Counter to expectation, cigarette user status did not moderate the relation between AS on self-efficacy for remaining abstinent from cannabis. It is important to note the association between AS and self-efficacy to quit cannabis suggested that those with higher AS tend to report higher self-efficacy to quit. This finding contrasts with past research on cigarette smokers, which typically finds an inverse relationship between AS and self-confidence in one’s ability to maintain abstinence (e.g., Zvolensky et al., 2006). Thus, based on the available evidence, it appears that AS may differentially relate to cessation-related self-efficacy between cigarette-only users and cannabis users regardless of cigarette user status. Considering the preliminary nature of these findings, further research is warranted to determine the replicability of these effects and to examine potential explanatory mechanisms of this observed association.

Clinically, the current study has several possible implications. First, it may be important to assess and monitor tobacco use among cannabis users seeking CUD/cessation treatment (Hindocha et al., 2021). Doing so could be beneficial for identifying patients at risk of poor CUD treatment response, and in turn, clinicians may be better equipped to tailor intervention efforts (e.g., greater density of relapse prevention skills). Second, research indicates that cognitive-behavioral approaches are effective in reducing AS among cigarette using populations (e.g., Garey et al., 2021; Schmidt et al., 2016; Smits et al., 2016). Thus, considering the present findings, tobacco users seeking treatment for CUD may find programs that focus on AS reduction to be particularly beneficial.

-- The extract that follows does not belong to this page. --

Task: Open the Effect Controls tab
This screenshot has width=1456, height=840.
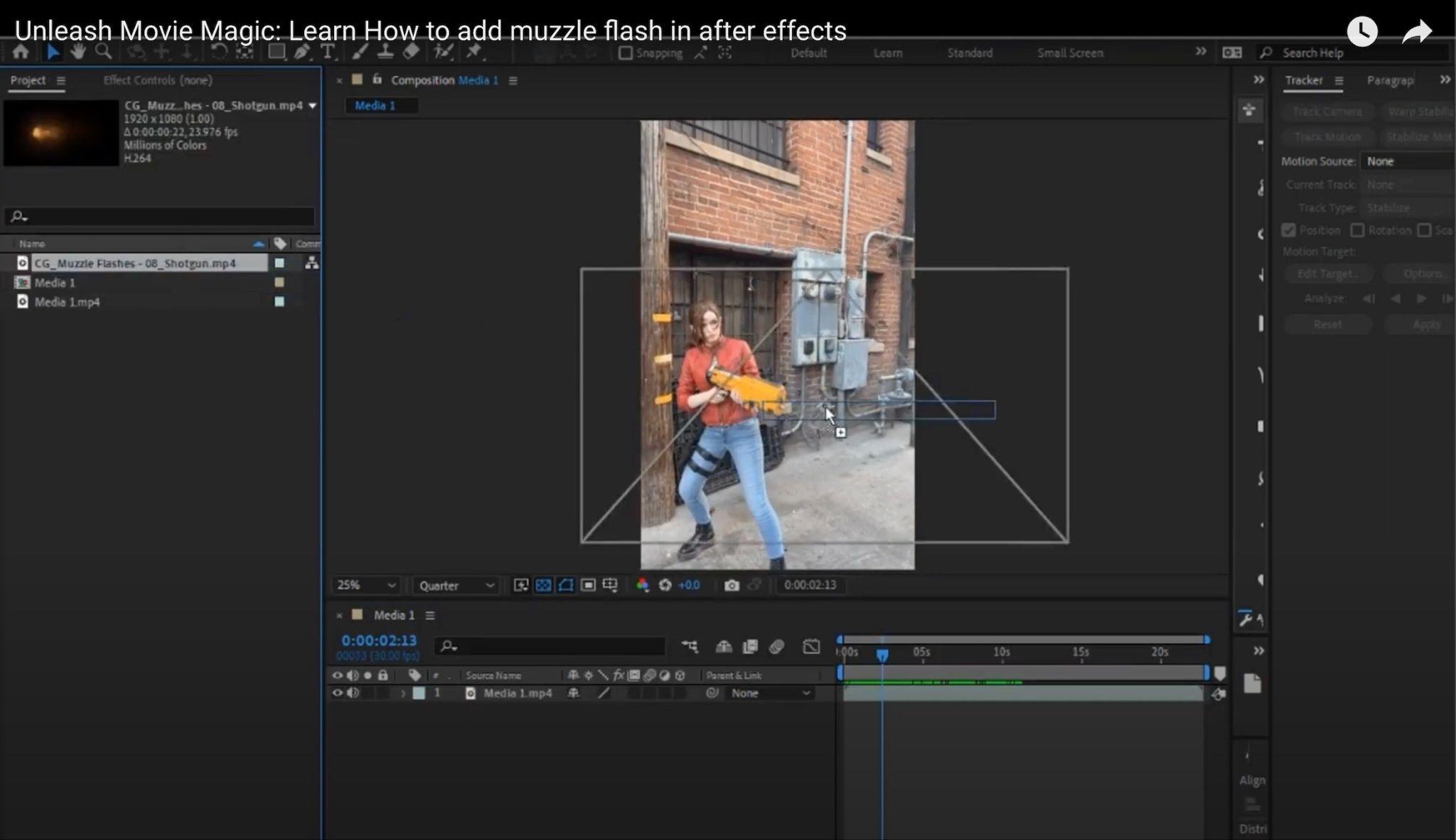Action: [x=158, y=80]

Several limitations should be noted. First, data were cross-sectional, which limits the ability to interpret causation or directionality of the effects. Future research could expand this line of work by using longitudinal or experimental designs and explicate the nature of the observed relationships further. Second, this study focused on current cigarette users, without consideration of lifetime use. Future research would benefit from documenting lifetime use status and investigating the effects of among specific subgroups (e.g., different histories of lifetime duration of use and co-use). Third, this study relied on self-report measures. Future research would therefore benefit from the implementation of multimethod measurement protocols. Fourth, the present study focused on participants who have attempted to quit cannabis in the past year. Future research could focus on participants who are not seeking treatment to determine if the observed relationships generalize to other segments of the cannabis using population. Fifth, the study relied on responses specifically about the use of combustible cigarettes and did not include information about other ways of consuming nicotine and cannabis. Future research should incorporate other methods of consumption to determine if the observed relationships generalizable to e-cigarettes, vaping, eating, or other popular methods of using these substances. Finally, the current study did not account for quantity of cannabis use or the potential use of other substances beyond tobacco. It may therefore be important for future research to document the quantity of cannabis use and integrate other forms of substance use in the tested models.

Overall, the present findings suggest that AS and cigarette use status interplay in terms of certain cannabis-related quit processes among adults with CUD. Thus, although AS serves as a general risk factor for cannabis use problems and cessation difficulties among those with CUD, these effects appear to be significantly more pronounced among cigarette users.

Author Note:

Research reported in this publication was supported by the National Institute on Minority Health and Health Disparities (NIMHD) of the National Institutes of Health (NIH) to the University of Houston under Award Number U54MD015946. The content is solely the responsibility of the authors and does not necessarily represent the official views of the National Institutes of Health.

Footnotes

Declaration of interest: none

1

Overall pattern of findings remained consistent when additional substance use diagnosis was included as a covariate at Step 1.